--- EXERCISE DETAILS ---
Copy every line of the following data that includes the string "Given".

--- DATA SUPPLIED ---
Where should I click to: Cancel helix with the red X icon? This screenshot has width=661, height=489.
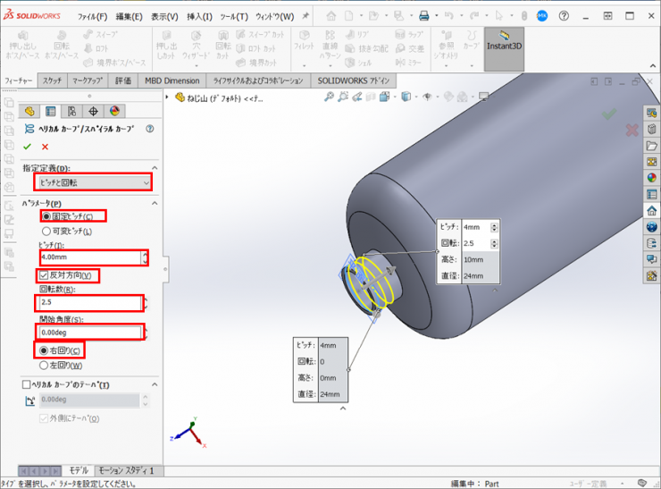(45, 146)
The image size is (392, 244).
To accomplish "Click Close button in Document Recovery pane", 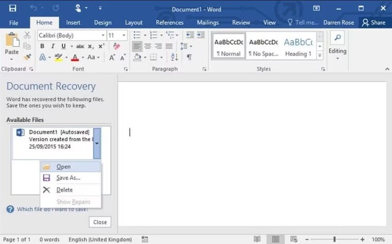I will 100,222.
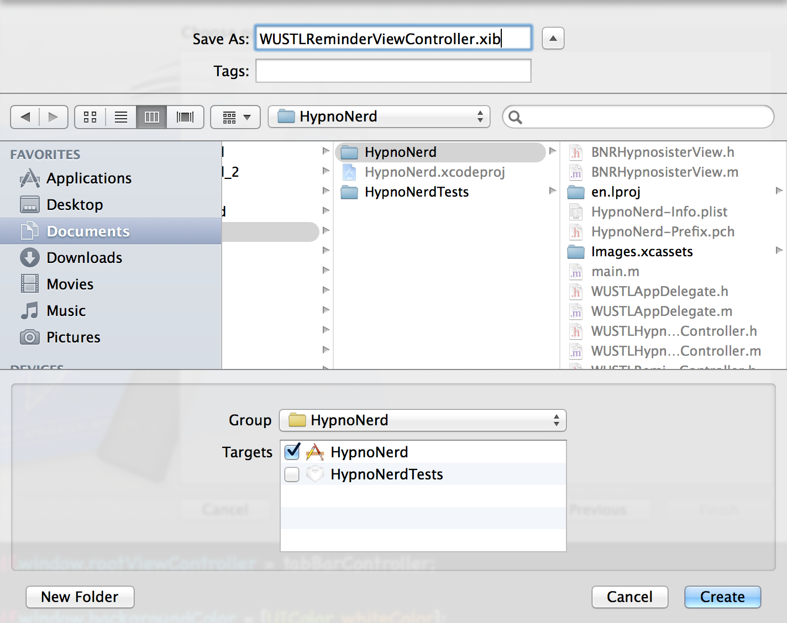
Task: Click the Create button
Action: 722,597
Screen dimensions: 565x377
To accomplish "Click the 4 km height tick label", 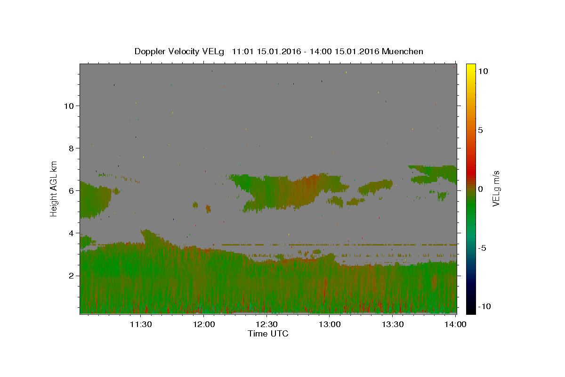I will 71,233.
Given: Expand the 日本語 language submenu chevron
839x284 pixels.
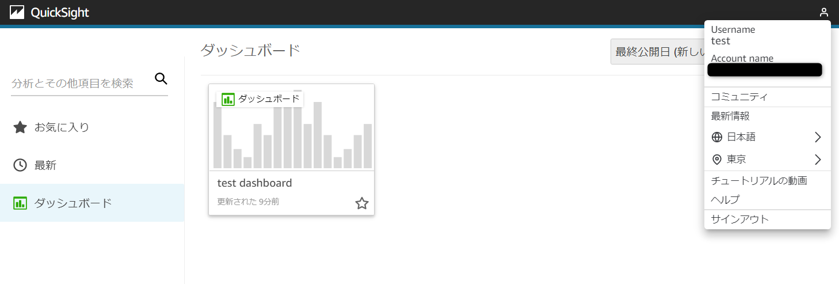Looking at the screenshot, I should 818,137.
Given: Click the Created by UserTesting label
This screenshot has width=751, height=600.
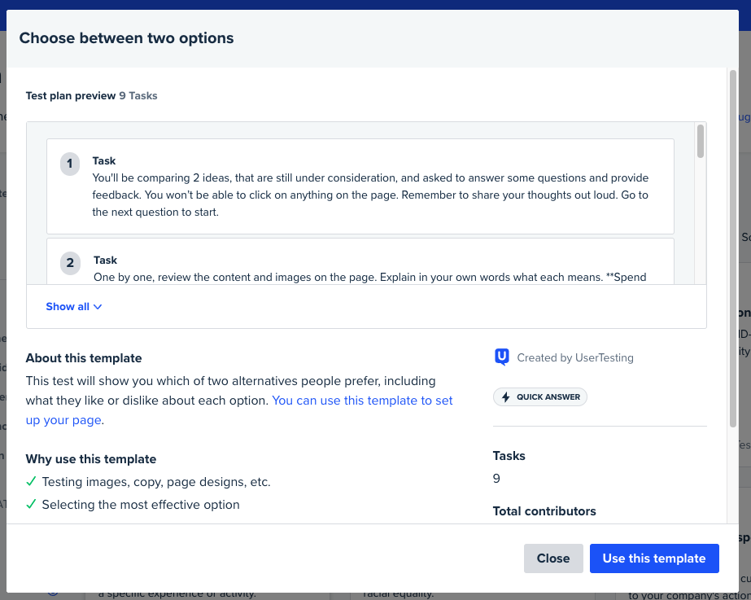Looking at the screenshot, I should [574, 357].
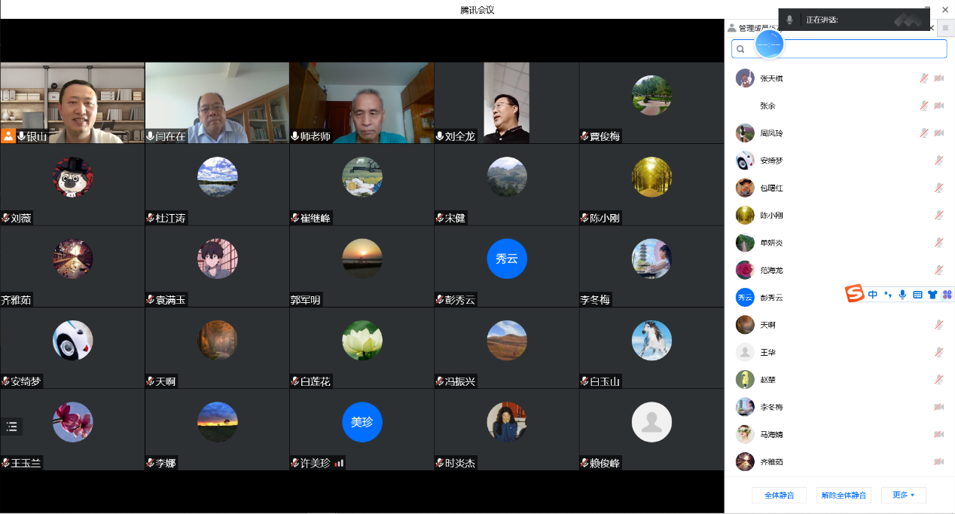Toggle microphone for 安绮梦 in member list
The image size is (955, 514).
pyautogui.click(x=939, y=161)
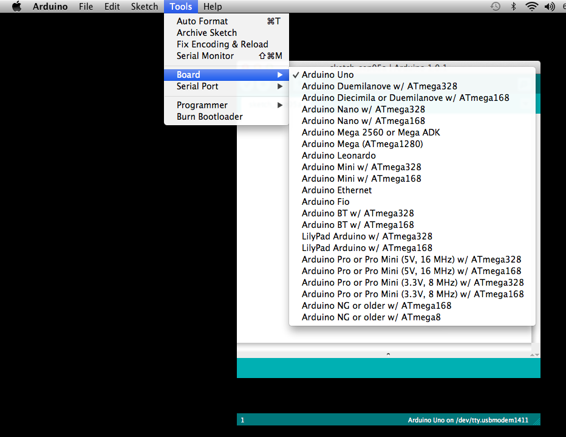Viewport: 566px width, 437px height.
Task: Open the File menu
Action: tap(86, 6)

--- RESULT OF THIS TASK ---
Given: Expand the 日本語 language submenu chevron
Given: Click the Created by UserTesting label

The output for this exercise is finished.